Form&Seek London Design Fair2017​
​
Form&Seek will be part of Dutch Pavilion at London Design Fair on 21-24 September 2017
Form&Seek exhibitions always show a consideration to new crafts, material and processes.
With this upcoming show Form&Seek explores the theme of "Openness" where we focus on what designers with a vision of across borders and cultures, make and design in order to shift attitudes and cultures for the a more inclusive future. Form&Seek explores the idea of Dutch design, not through a national lens but as an attitude and way of thinking.
​​For the first time ever Form&Seek launches its own collection during London Design Festival as well as a producing and selling platform, enabling consumers and retailers to purchase original and innovative crafted goods from a curated collection founded and run by designers.
​
The Form&Seek collection focuses on new developed processes and contemporary, globally local craft techniques. Interesting, innovative materials and processes play a key role in the pieces by Form&Seek. Each item tells a story through the way it has been made or the impact it has on our daily lives.
Our new collection expands on a wide range of crafted products from conventional products prototyped with new technologies to products that play with natural formations and uses of material. Each thought provoking, poetic design object has a strong character and personality with the personal mark of the maker.

Mark Dineen
Dineen earned his bachelor’s degree in Landscape Architecture at the University of Illinois at Urbana-Champaign (2006) where he was awarded the Ryerson Travelling Fellowship. He holds an MFA from Cranbrook Academy of Art (2013) where he was an Annual Merit Award recipient.

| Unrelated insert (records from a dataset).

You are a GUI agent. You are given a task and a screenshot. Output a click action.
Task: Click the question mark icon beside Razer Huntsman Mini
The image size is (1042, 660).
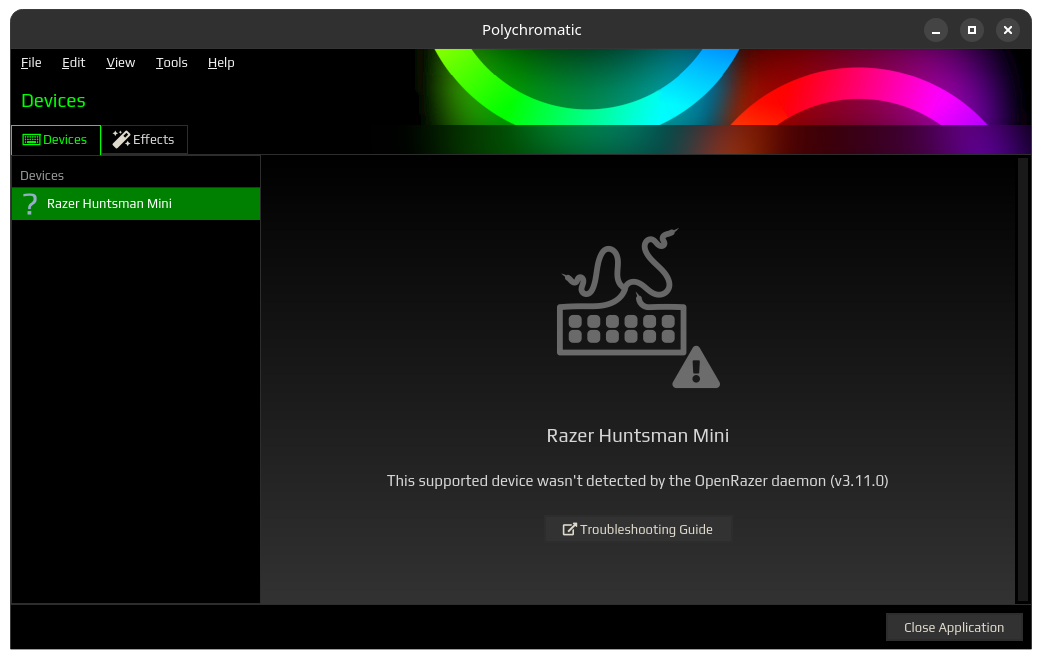point(29,203)
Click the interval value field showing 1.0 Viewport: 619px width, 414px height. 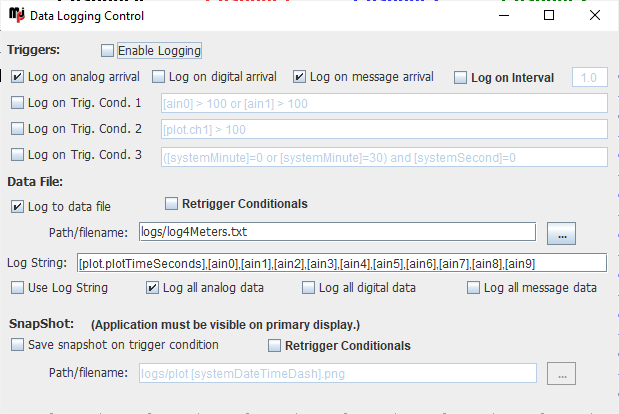point(589,77)
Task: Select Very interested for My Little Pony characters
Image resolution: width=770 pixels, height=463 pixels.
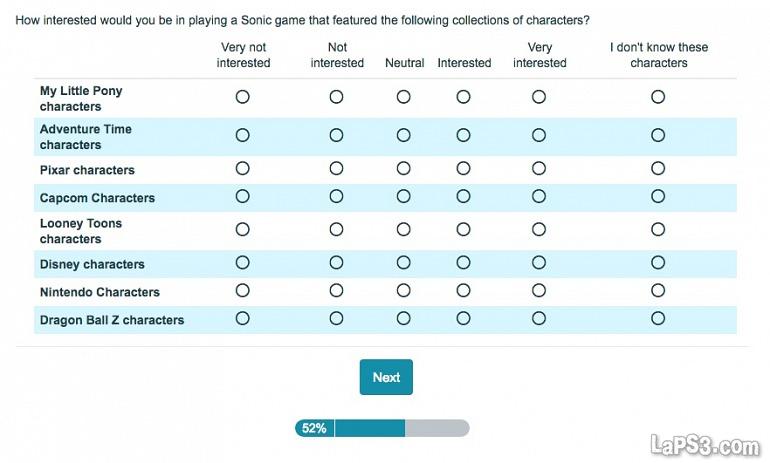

He is co-founder of Zero-Craft Corp., a highly collaborative and experimental studio in Detroit, MI. and he is also a former co-director at Talking Dolls Detroit. Dineen is currently an Assistant Professor of Sculpture and Co-Coordinator of the Foundations program in the Department of Art and Art History at Colorado State University in Fort Collins, CO.
His studio practice tests the nature of our material vernacular and its cross sections with craft, manufacturing, anthropology, and domesticity. As populations have swelled and technologies have grown in sophistication, our lives have become deeply intertwined with the logistics of production. We are now unable to withdraw ourselves from the global systems of food, water, transportation, energy, and waste required for our survival. The relationships between these systems shape the built environment in powerful ways, radically altering our world and how we inhabit it. To explore these ideas, my practice both observes and resituates the artifacts of these systems.